> **Exercise directions**: All lines from the opening of the data to the line containing "Blog (264, 1839)" must be returned unchanged, and only those lines.
=== Entries supplied ===
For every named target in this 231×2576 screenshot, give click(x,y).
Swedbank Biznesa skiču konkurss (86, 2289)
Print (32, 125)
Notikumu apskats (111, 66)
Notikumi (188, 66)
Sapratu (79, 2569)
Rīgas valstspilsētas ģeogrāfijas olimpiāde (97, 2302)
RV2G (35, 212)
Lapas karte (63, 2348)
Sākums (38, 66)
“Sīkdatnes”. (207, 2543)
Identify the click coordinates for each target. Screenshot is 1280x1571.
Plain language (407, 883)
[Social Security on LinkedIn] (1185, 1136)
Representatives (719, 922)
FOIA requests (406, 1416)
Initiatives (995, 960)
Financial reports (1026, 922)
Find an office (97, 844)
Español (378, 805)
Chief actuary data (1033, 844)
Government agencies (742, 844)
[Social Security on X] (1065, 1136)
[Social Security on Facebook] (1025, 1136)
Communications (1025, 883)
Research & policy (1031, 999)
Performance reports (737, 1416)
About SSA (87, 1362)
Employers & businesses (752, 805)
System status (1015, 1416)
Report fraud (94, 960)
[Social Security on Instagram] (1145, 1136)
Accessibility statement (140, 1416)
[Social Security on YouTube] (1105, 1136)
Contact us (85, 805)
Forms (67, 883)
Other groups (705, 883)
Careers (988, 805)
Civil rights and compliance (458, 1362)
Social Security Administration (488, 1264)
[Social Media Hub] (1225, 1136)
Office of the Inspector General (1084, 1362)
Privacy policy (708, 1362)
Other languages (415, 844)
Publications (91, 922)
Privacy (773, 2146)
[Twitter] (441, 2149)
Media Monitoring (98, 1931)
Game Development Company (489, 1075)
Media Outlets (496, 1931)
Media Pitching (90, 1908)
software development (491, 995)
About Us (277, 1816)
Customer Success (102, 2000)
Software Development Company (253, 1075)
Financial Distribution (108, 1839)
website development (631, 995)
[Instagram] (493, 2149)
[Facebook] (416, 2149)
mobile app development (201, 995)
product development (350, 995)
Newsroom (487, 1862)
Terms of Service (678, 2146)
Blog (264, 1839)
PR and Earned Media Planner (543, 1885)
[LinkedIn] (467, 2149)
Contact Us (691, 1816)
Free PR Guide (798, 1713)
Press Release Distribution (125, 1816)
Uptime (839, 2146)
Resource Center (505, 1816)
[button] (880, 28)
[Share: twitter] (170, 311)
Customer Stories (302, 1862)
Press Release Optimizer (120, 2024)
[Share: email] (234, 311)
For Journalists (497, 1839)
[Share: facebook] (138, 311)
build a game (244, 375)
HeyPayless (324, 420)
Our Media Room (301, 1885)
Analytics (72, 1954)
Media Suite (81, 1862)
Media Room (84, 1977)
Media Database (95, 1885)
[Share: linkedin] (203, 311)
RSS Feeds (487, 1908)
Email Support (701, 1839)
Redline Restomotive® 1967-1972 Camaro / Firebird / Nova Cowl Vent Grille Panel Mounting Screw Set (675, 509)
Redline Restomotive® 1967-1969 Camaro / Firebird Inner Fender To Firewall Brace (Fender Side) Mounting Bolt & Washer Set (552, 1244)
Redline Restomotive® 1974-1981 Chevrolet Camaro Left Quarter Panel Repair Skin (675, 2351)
===
> **Exercise output**:
For every named target in this 231×2576 screenshot, give click(x,y).
Swedbank Biznesa skiču konkurss (86, 2289)
Print (32, 125)
Notikumu apskats (111, 66)
Notikumi (188, 66)
Sapratu (79, 2569)
Rīgas valstspilsētas ģeogrāfijas olimpiāde (97, 2302)
RV2G (35, 212)
Lapas karte (63, 2348)
Sākums (38, 66)
“Sīkdatnes”. (207, 2543)
Identify the click coordinates for each target. Screenshot is 1280x1571.
Plain language (407, 883)
[Social Security on LinkedIn] (1185, 1136)
Representatives (719, 922)
FOIA requests (406, 1416)
Initiatives (995, 960)
Financial reports (1026, 922)
Find an office (97, 844)
Español (378, 805)
Chief actuary data (1033, 844)
Government agencies (742, 844)
[Social Security on X] (1065, 1136)
[Social Security on Facebook] (1025, 1136)
Communications (1025, 883)
Research & policy (1031, 999)
Performance reports (737, 1416)
About SSA (87, 1362)
Employers & businesses (752, 805)
System status (1015, 1416)
Report fraud (94, 960)
[Social Security on Instagram] (1145, 1136)
Accessibility statement (140, 1416)
[Social Security on YouTube] (1105, 1136)
Contact us (85, 805)
Forms (67, 883)
Other groups (705, 883)
Careers (988, 805)
Civil rights and compliance (458, 1362)
Social Security Administration (488, 1264)
[Social Media Hub] (1225, 1136)
Office of the Inspector General (1084, 1362)
Privacy policy (708, 1362)
Other languages (415, 844)
Publications (91, 922)
Privacy (773, 2146)
[Twitter] (441, 2149)
Media Monitoring (98, 1931)
Game Development Company (489, 1075)
Media Outlets (496, 1931)
Media Pitching (90, 1908)
software development (491, 995)
About Us (277, 1816)
Customer Success (102, 2000)
Software Development Company (253, 1075)
Financial Distribution (108, 1839)
website development (631, 995)
[Instagram] (493, 2149)
[Facebook] (416, 2149)
mobile app development (201, 995)
product development (350, 995)
Newsroom (487, 1862)
Terms of Service (678, 2146)
Blog (264, 1839)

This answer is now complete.